Pater Norbert Cuypers: Im Tagebuch-Schreiben sich selbst begegnen

Deutschland

25. Feb 2025

Ein Tagebuch zu schreiben, hilft Menschen, ihre Gedanken und Gefühle zu ordnen. Pater Norbert Cuypers ist selbst Tagebuchschreiber. Er beschreibt die heilsame Wirkung für die persönliche und spirituelle Entwicklung.

Pater Norbert Cuypers: Im Tagebuch-Schreiben sich selbst begegnen

Es gibt Tagebücher, die als Lebenszeugnisse berühmter Persönlichkeiten Teil der Weltliteratur geworden sind, etwa die Tagebücher von Franz Kafka, obwohl dieser zu Lebzeiten den Wunsch geäußert hatte, sie zu vernichten. Andere Tagebücher sind uns bekannt als wichtige und berührende Zeitzeugnisse, wie die Tagebücher von Anne Frank, in denen sie Briefe an imaginäre Freundinnen schreibt, allen voran an „Kitty“, „denn Kitty ist immer geduldig“.

Gerade dass sie nicht für den Leser geschrieben wurden, macht diese Tagebücher so nahbar, denn im eigentlichen Sinn ist ein Tagebuch etwas Privates, sogar Intimes. „Niemand außer einem selbst sollte lesen, was dort geschrieben steht“, sagt Pater Norbert Cuypers. Er hat für die Sendung „Am Sonntagmorgen“ im Deutschlandfunk einen Impuls aufgezeichnet: „Im Schreiben sich selbst begegnen. Von der heilenden Wirkung eines Tagebuchs“. Darin berichtet Cuypers auch von seinen eigenen Erfahrungen.

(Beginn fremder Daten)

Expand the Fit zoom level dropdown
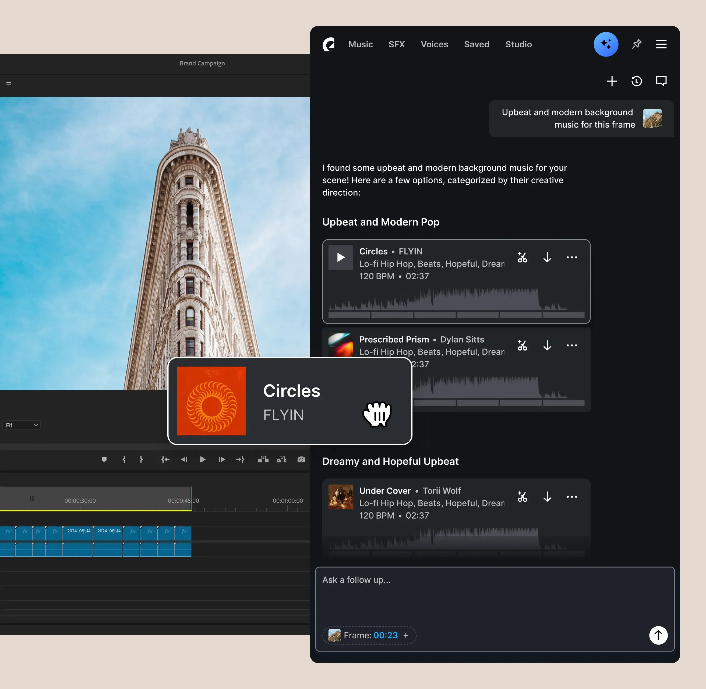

Der Spiritualität Raum geben

„Seit geraumer Zeit schreibe auch ich ein Tagebuch. Anlass, damit zu beginnen, war damals meine tiefe Sehnsucht meiner persönlichen Spiritualität wieder mehr Raum zu geben. Schon als junger Mensch habe ich die Erfahrung machen können, wie sich Fragen und Regungen, die sich in meinem Alltag zeigten, verdichteten und nach Antworten verlangten, und wie ich Stärkung und Orientierung erfuhr, wenn ich Gott mehr Raum in meinem Leben gab“, sagt Pater Cuypers.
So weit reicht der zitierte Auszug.